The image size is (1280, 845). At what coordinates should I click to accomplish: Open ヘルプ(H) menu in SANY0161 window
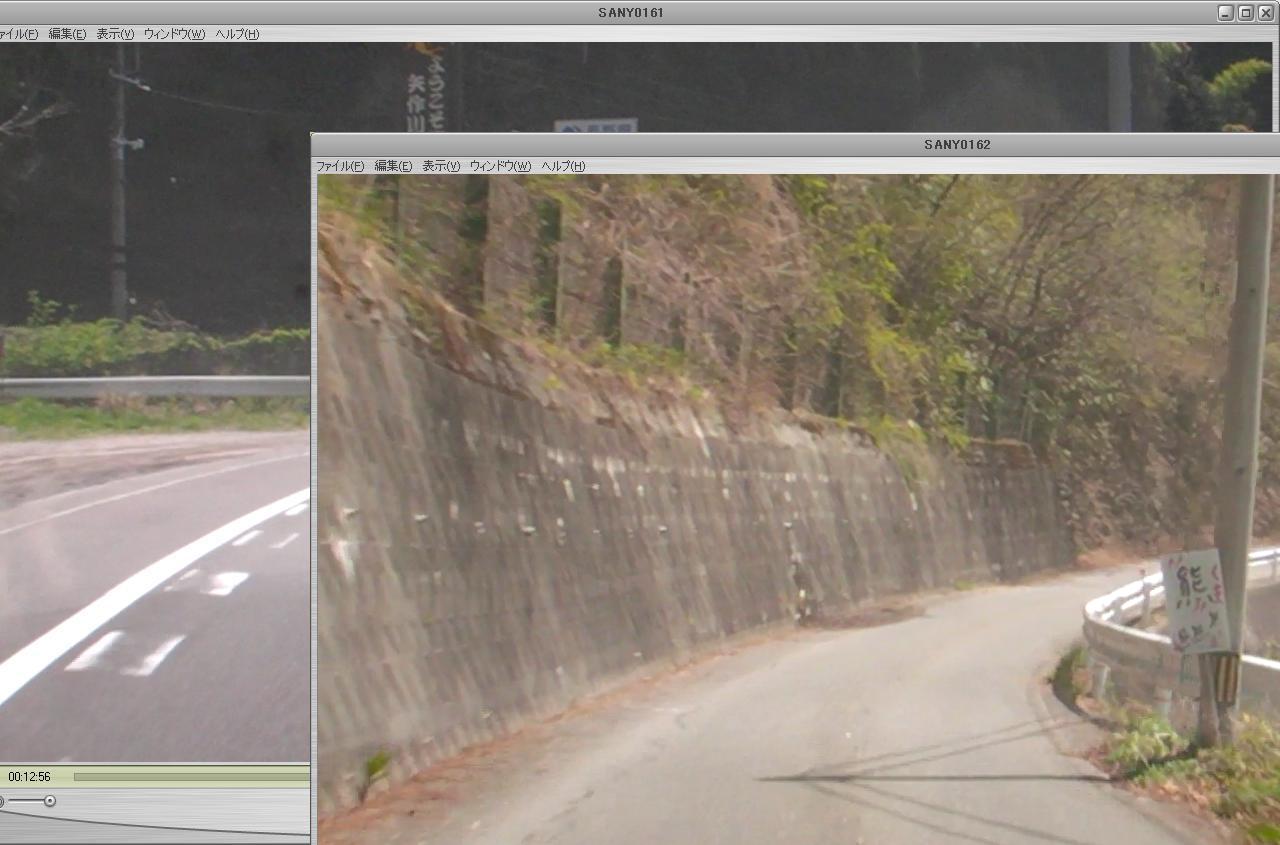pos(237,34)
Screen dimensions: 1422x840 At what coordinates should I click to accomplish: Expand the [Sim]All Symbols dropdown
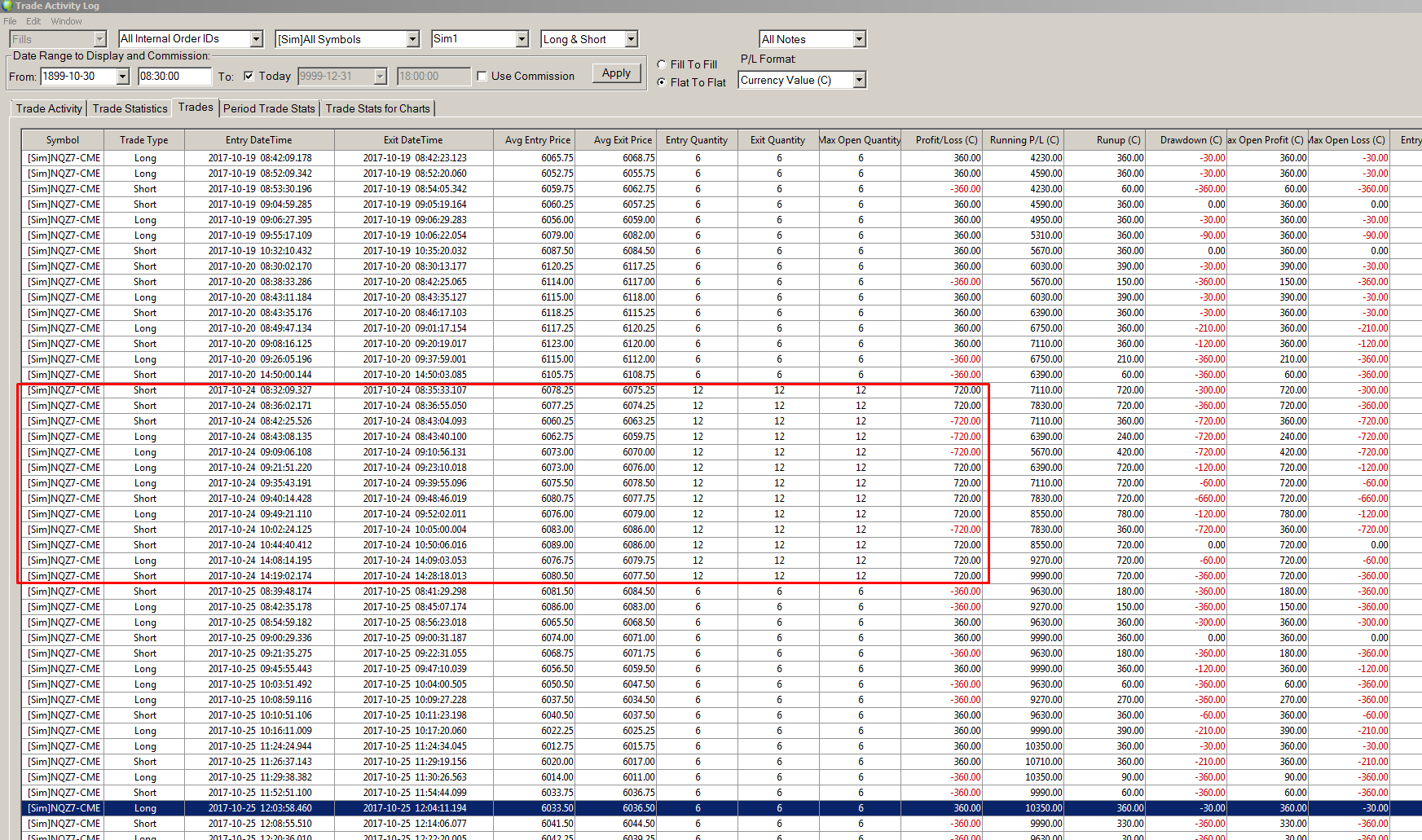click(x=412, y=39)
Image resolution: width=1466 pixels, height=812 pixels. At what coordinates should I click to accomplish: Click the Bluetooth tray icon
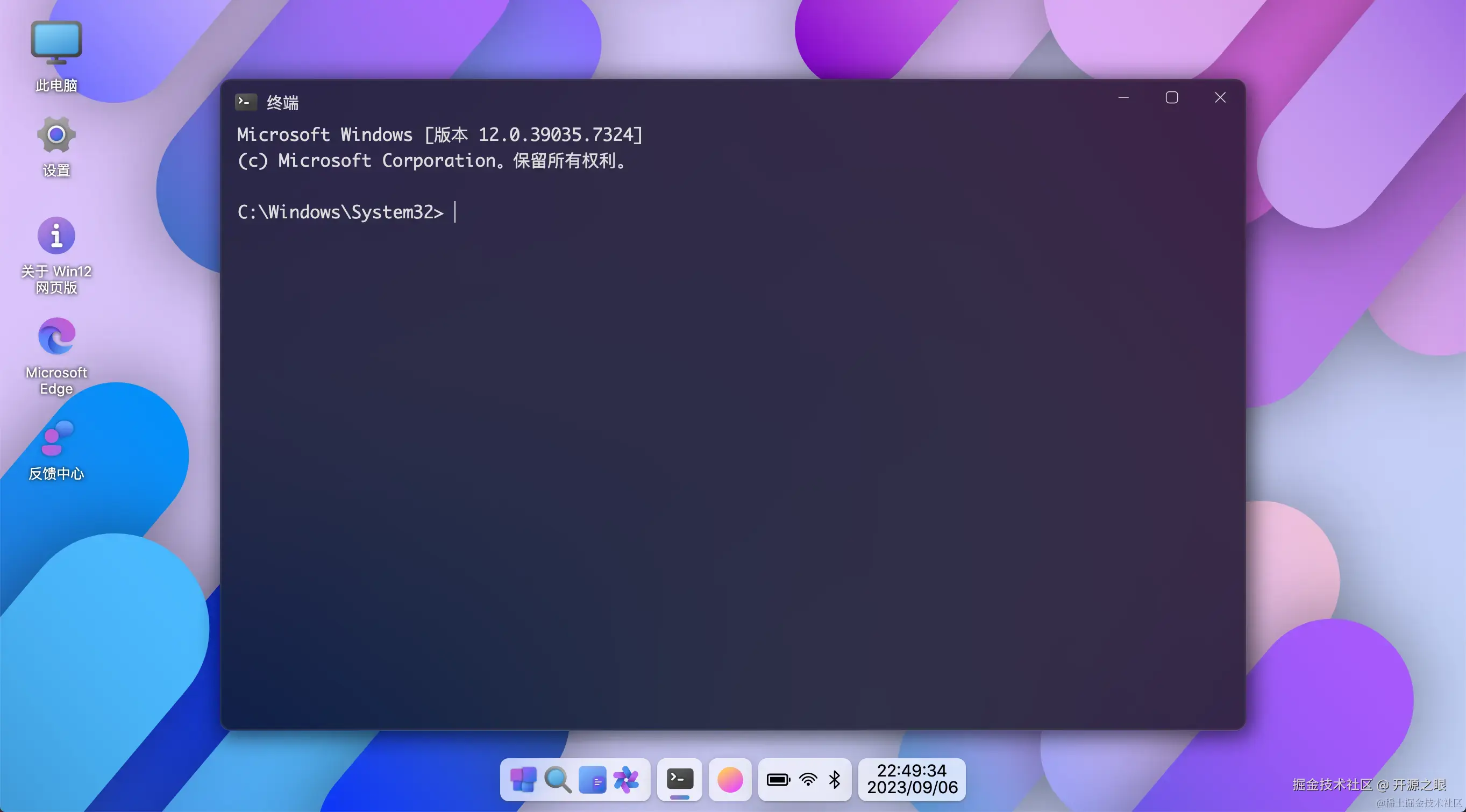tap(835, 780)
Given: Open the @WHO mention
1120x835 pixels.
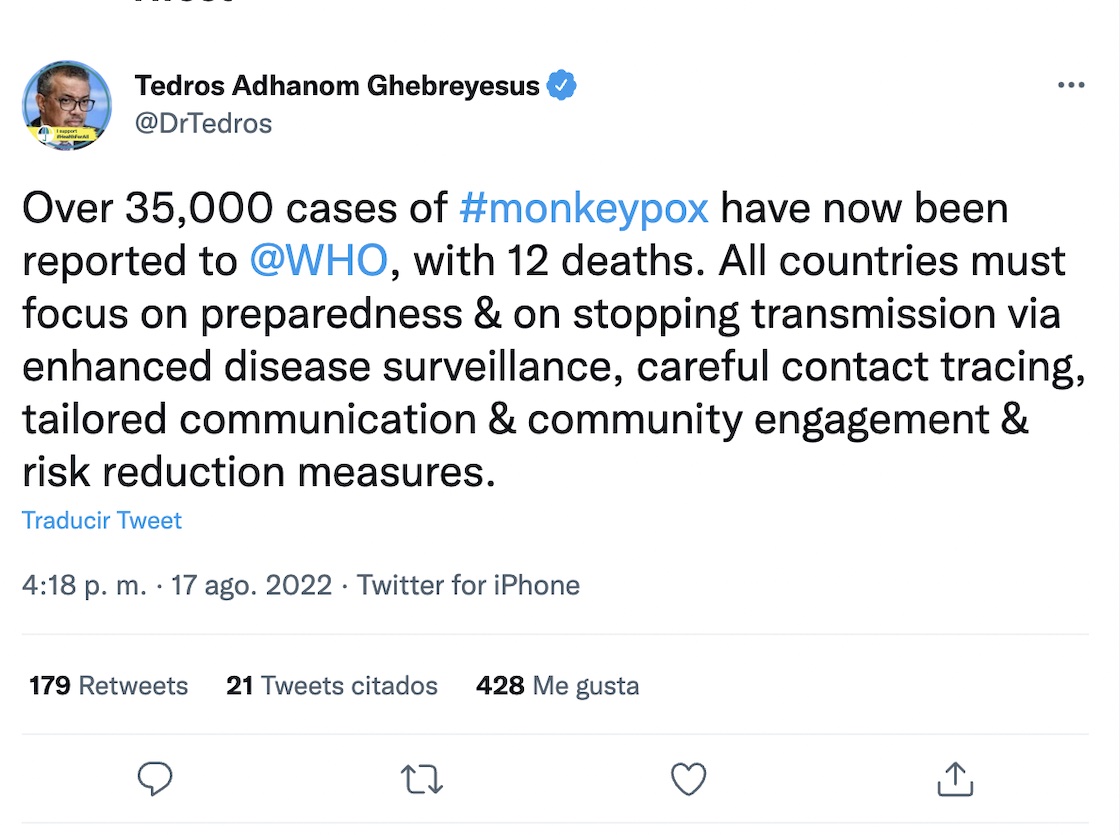Looking at the screenshot, I should tap(318, 260).
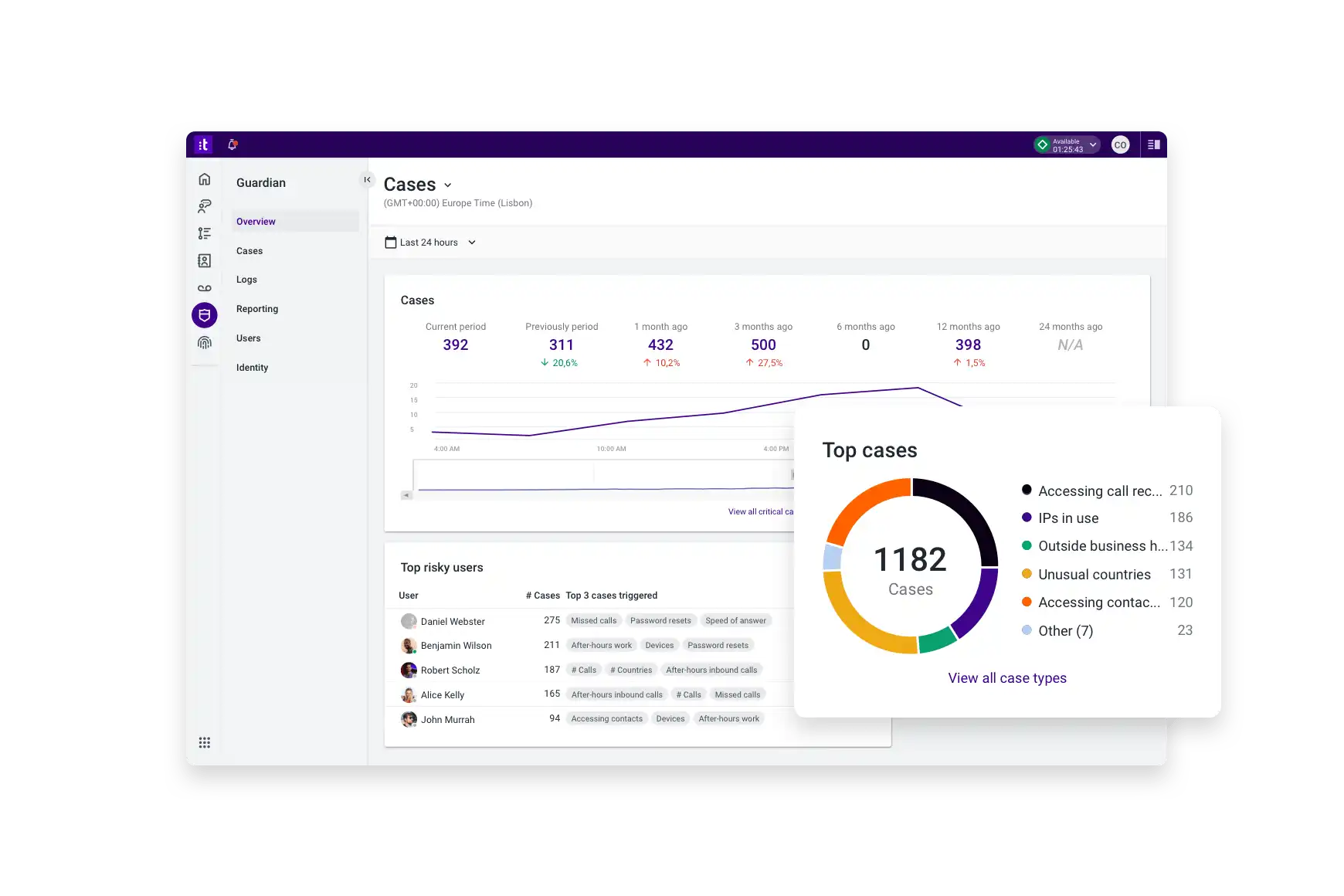
Task: Click the Talkdesk logo in the top bar
Action: pos(203,144)
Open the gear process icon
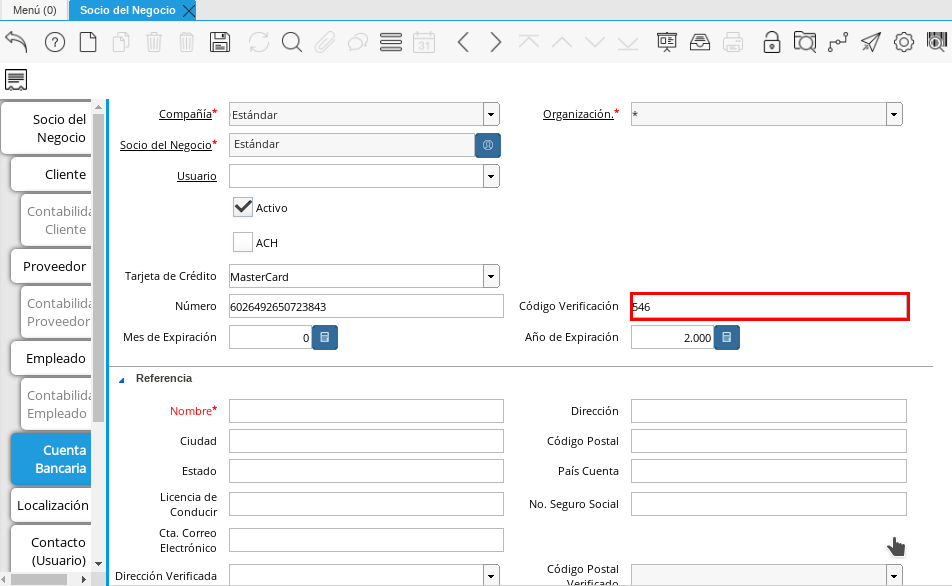Viewport: 952px width, 586px height. point(904,42)
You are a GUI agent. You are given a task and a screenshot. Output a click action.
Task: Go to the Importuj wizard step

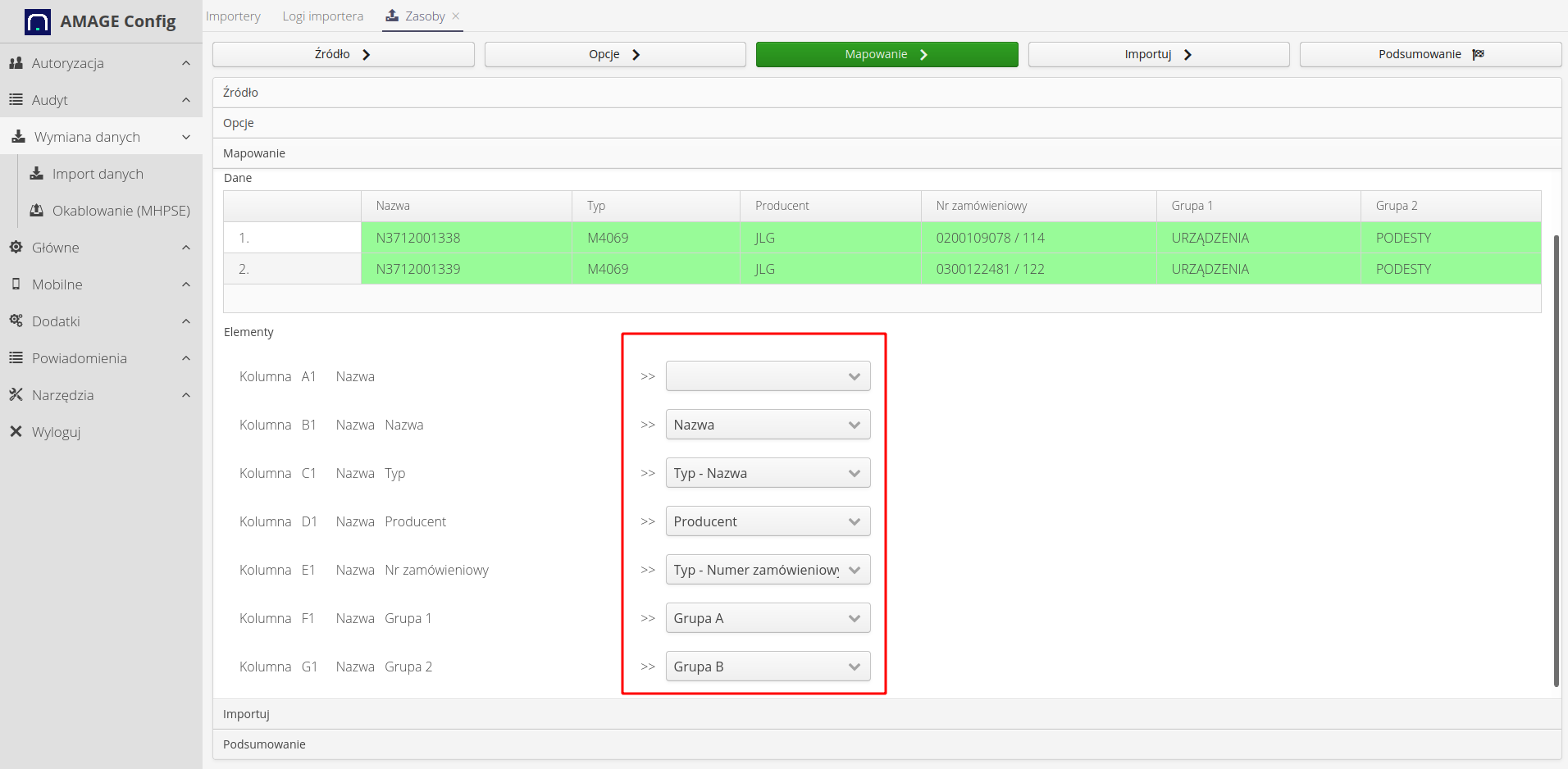(1158, 54)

• _SET TASK_: Switch every "coordinates" in the records above to "point" and write out all of the records again with nothing else changed, leaving the pictures out.

• _COMPLETE RESPONSE_:
The image size is (1280, 845). At what point should I click to accomplish: Open ヘルプ(H) menu in SANY0161 window
pos(237,34)
Screen dimensions: 1422x840 At what point should I click to accomplish: Expand the [Sim]All Symbols dropdown
click(x=412, y=39)
Image resolution: width=1466 pixels, height=812 pixels. At what point should I click to accomplish: Click the Bluetooth tray icon
tap(835, 780)
Given: Open the @WHO mention
1120x835 pixels.
Looking at the screenshot, I should tap(318, 260).
Task: Click the Talkdesk logo in the top bar
Action: pos(203,144)
Open the gear process icon
Viewport: 952px width, 586px height. point(904,42)
You are a GUI agent. You are given a task and a screenshot. Output a click action.
Task: Go to the Importuj wizard step

(1158, 54)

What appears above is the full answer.